Transcript: Trump Accidentally Shivs JD Vance as MAGA Civil War Erupts ...Middle East

News by : (The New Republic) -

Greg Sargent: This is the Daily Blast from The New Republic, produced and presented by the DSR Network. I’m your host, Greg Sargent.

Zack Beauchamp: Hey, Greg. Good to be talking to you again.

President Donald Trump (voiceover): We’ve had some great interviews with Tucker Carlson, but you can’t tell him who to interview. I mean, if he wants to interview Nick Fuentes, I don’t know much about him, but if he wants to do it. Get the word out. Let them. You know, people have to decide. Ultimately, people have to decide. So there you have it.

Beauchamp: I don’t find this surprising at all, what Trump just said, to be clear. It’s consistent with his pattern of a very long time. You know, back as far as Charlottesville he said, there are very fine people on both sides. And then he told the Proud Boys to stand back and stand by during the 2020 presidential election and then he went on to defend the January 6 rioters, right? Trump’s attitude towards extremism is very consistently not to condemn and to play this sort of dance around it, where he’ll never say, basically, no, or he will in the most oblique terms. And if he does try to criticize it, he’ll walk that back sometime soon in some other way.

Beauchamp: I mean, the thing about Nick Fuentes is if you actually watch his show as opposed to his more sanitized public appearances on like sort of center-right or more mainstream-right podcasts, he’s not subtle about what he thinks, right?

You maintain boundaries that there are consequences for engaging in particular kinds of behavior. And when you say Nick Fuentes gets a pass, you’re saying there’s no limit.
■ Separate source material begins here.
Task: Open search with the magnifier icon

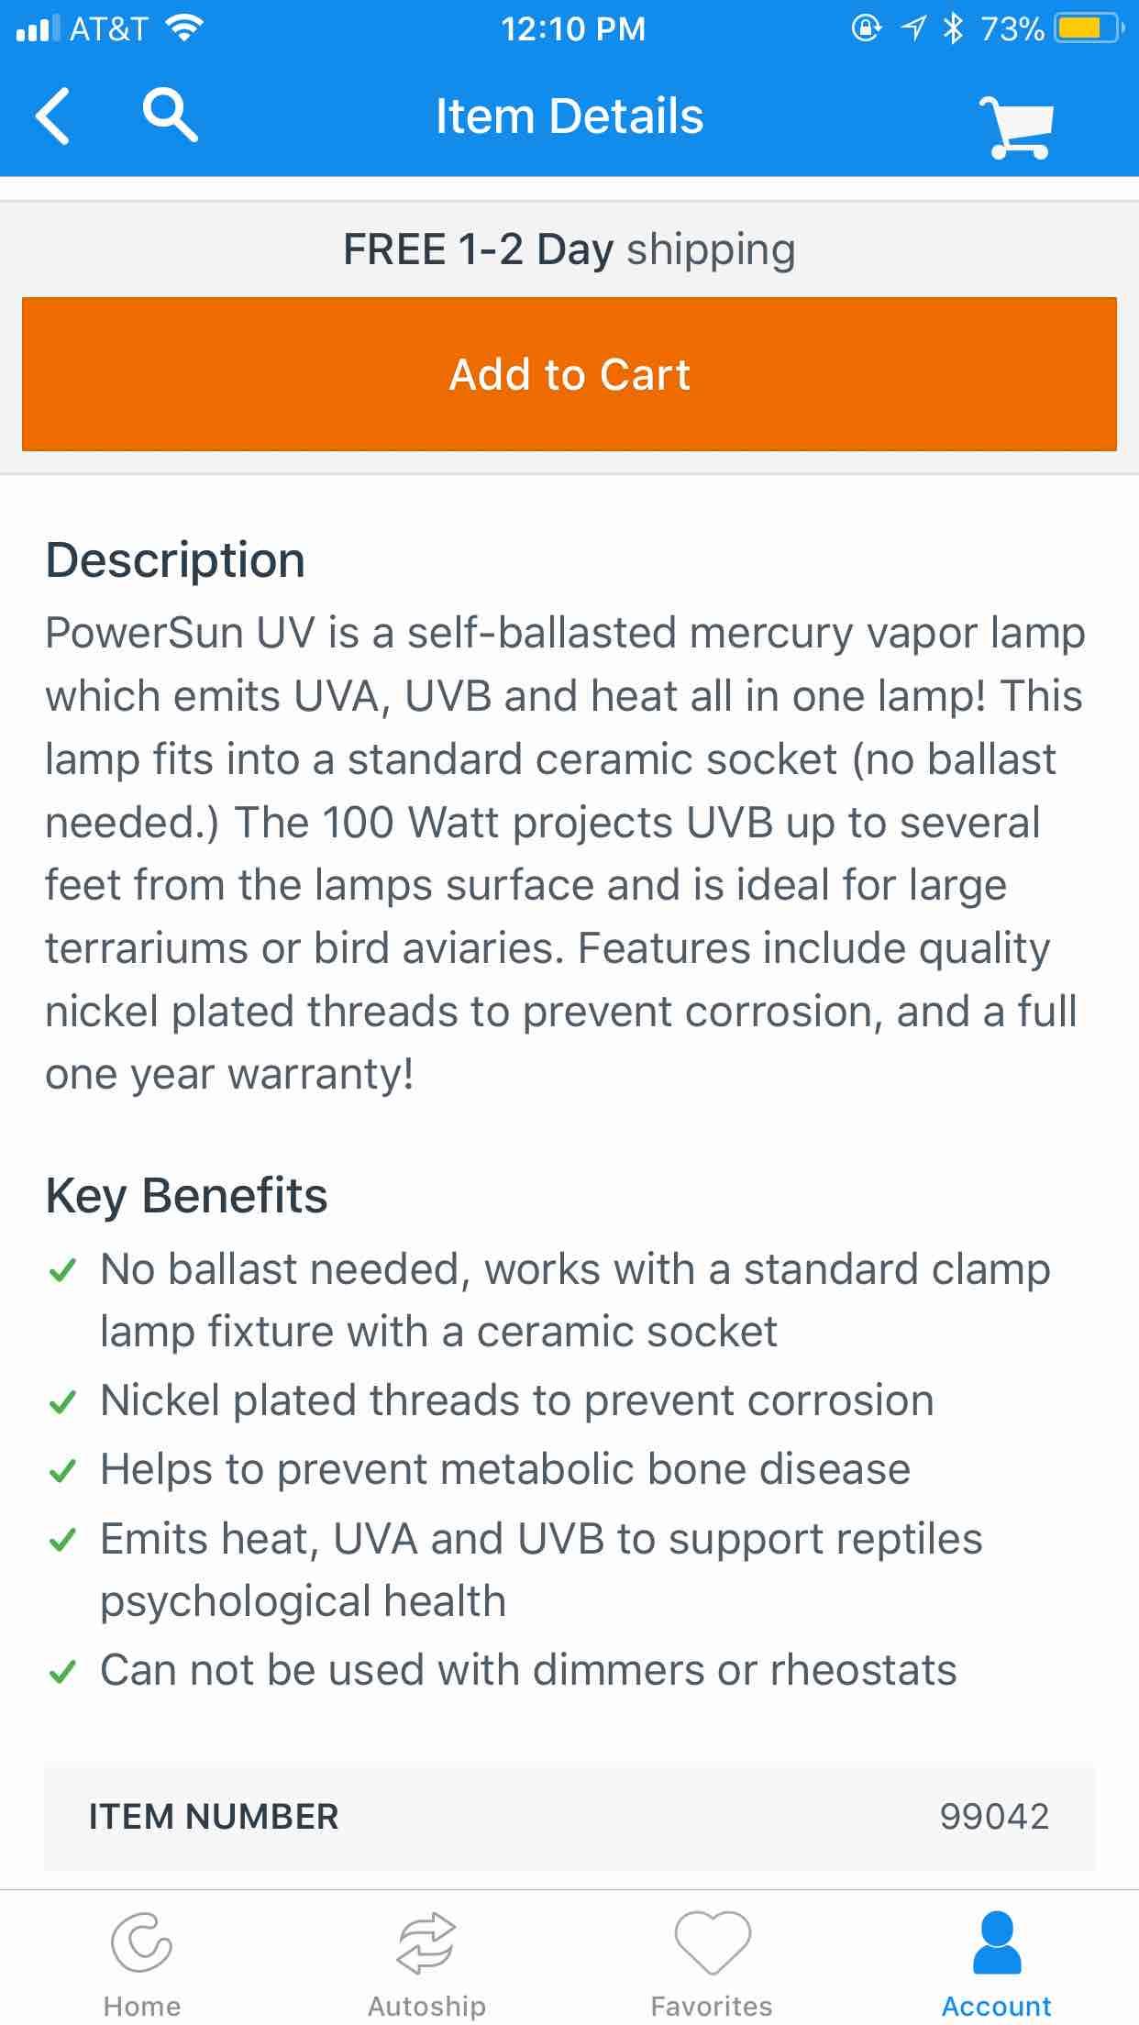Action: pyautogui.click(x=170, y=116)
I mean, we’re talking really explicit, violent eliminationist anti-Semitism. At one point, he called for Jews to be forced to convert or leave the country, right? It really is that bad.

Beauchamp: Yeah, here’s the problem. So Fuentes has this very large following among young conservatives. There is a raging debate about how large that following is. It’s not clear. It depends on different ways you look at measuring it. There is an estimate that only 30 to 40 percent of staff in D.C.—Republican staff—are followers of Fuentes. I think that’s overstated. That estimate is not scientific. It’s based on one conservative pundit who has a tendency to exaggerate things. But people who I trust have said that it’s plausible. Right. I don’t know if I’m to go so far as to say it’s likely, but it’s plausible.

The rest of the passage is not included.